WHAT TO DO: Using the listing below, output only the lines from the one that contains "This screenshot has width=594, height=440." through the one that contains "Search with magnifier", inclusive, exactly as given and without images.

START ENTRIES SUPPLIED

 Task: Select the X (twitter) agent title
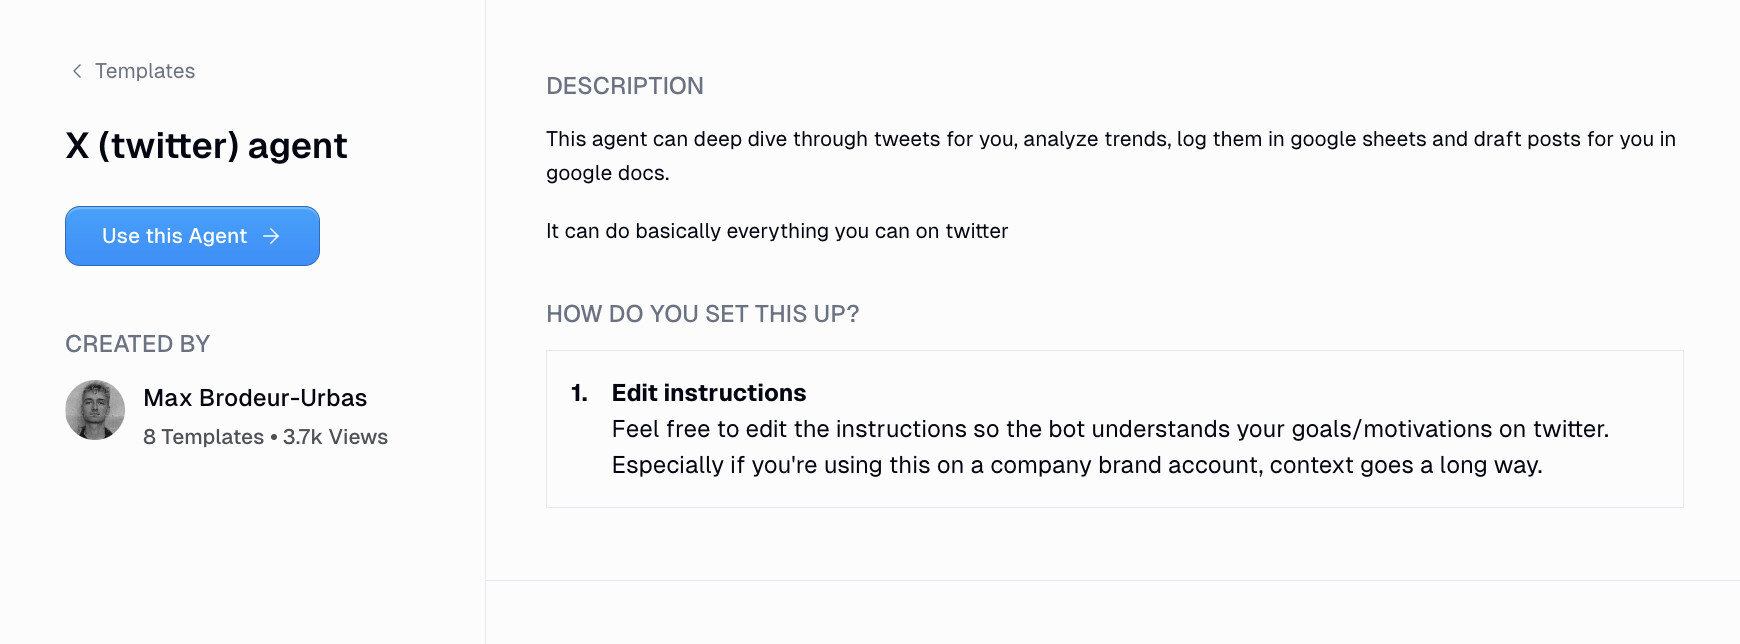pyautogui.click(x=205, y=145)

END ENTRIES SUPPLIED
START ENTRIES SUPPLIED

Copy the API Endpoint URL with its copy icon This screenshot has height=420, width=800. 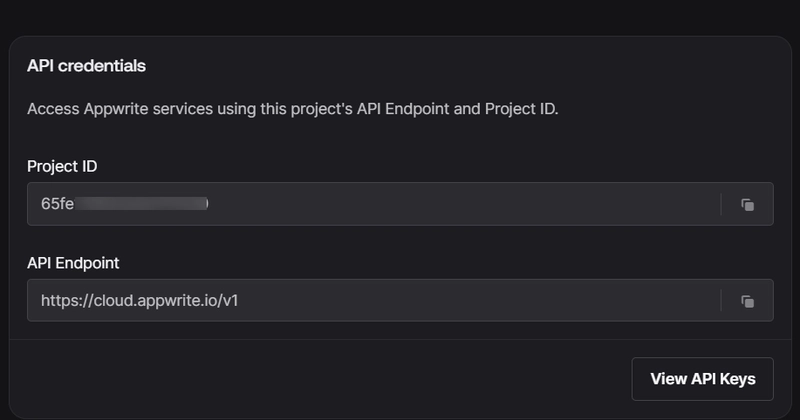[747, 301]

END ENTRIES SUPPLIED
START ENTRIES SUPPLIED

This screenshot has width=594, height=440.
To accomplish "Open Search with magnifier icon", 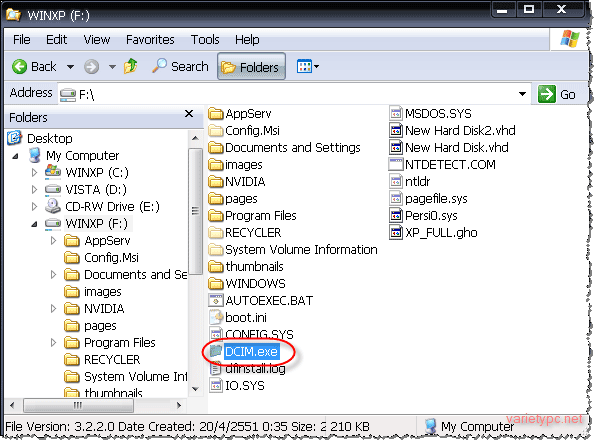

END ENTRIES SUPPLIED

RESULT BELOW:
This screenshot has width=594, height=440.
To accomplish "Open Search with magnifier icon", 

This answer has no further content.